**PROMPT:** Write out exactly the lines running from the one with "The image size is (1000, 833)." to the last line of the entries, keeping both the first and the last.

[Stored data]

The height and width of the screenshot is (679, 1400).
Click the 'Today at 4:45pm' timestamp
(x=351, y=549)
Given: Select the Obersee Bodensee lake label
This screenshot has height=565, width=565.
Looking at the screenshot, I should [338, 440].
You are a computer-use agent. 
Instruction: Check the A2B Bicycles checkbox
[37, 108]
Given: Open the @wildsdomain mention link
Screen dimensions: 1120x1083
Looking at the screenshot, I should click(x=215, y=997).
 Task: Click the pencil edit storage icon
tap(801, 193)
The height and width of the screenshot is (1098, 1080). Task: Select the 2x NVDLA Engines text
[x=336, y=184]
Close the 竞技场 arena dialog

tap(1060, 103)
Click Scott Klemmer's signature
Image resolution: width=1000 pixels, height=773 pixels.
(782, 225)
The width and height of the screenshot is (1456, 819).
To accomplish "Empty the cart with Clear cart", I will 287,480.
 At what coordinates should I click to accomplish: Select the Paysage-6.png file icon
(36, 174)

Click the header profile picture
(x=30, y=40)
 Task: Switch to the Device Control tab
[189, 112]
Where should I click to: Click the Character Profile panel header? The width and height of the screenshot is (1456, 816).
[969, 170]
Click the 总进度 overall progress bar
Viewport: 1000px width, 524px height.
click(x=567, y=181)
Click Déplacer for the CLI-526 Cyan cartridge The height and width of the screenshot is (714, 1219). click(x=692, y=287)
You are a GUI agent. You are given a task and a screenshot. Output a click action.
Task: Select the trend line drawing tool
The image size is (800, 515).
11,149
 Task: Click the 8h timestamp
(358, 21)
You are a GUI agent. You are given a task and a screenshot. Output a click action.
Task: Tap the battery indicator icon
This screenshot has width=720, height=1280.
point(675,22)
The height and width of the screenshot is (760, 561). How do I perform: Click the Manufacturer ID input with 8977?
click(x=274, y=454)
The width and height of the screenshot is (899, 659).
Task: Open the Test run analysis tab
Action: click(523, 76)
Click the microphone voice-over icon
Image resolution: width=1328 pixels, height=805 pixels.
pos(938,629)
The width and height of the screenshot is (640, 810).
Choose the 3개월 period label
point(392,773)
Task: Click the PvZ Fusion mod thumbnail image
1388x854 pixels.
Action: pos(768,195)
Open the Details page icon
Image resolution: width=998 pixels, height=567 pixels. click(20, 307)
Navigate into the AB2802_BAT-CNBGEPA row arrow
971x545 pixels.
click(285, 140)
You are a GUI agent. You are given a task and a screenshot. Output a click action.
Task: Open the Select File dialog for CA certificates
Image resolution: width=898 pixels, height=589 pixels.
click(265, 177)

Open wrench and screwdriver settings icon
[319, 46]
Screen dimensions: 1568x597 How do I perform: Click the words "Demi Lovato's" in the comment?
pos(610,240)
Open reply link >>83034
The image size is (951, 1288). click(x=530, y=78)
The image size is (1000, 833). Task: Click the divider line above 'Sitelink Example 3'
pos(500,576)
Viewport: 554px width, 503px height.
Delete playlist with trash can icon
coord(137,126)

**EXERCISE ANSWER:**
The image size is (1000, 833). Task: Click the divider line above 'Sitelink Example 3'
pos(500,576)
Viewport: 554px width, 503px height.
Delete playlist with trash can icon
coord(137,126)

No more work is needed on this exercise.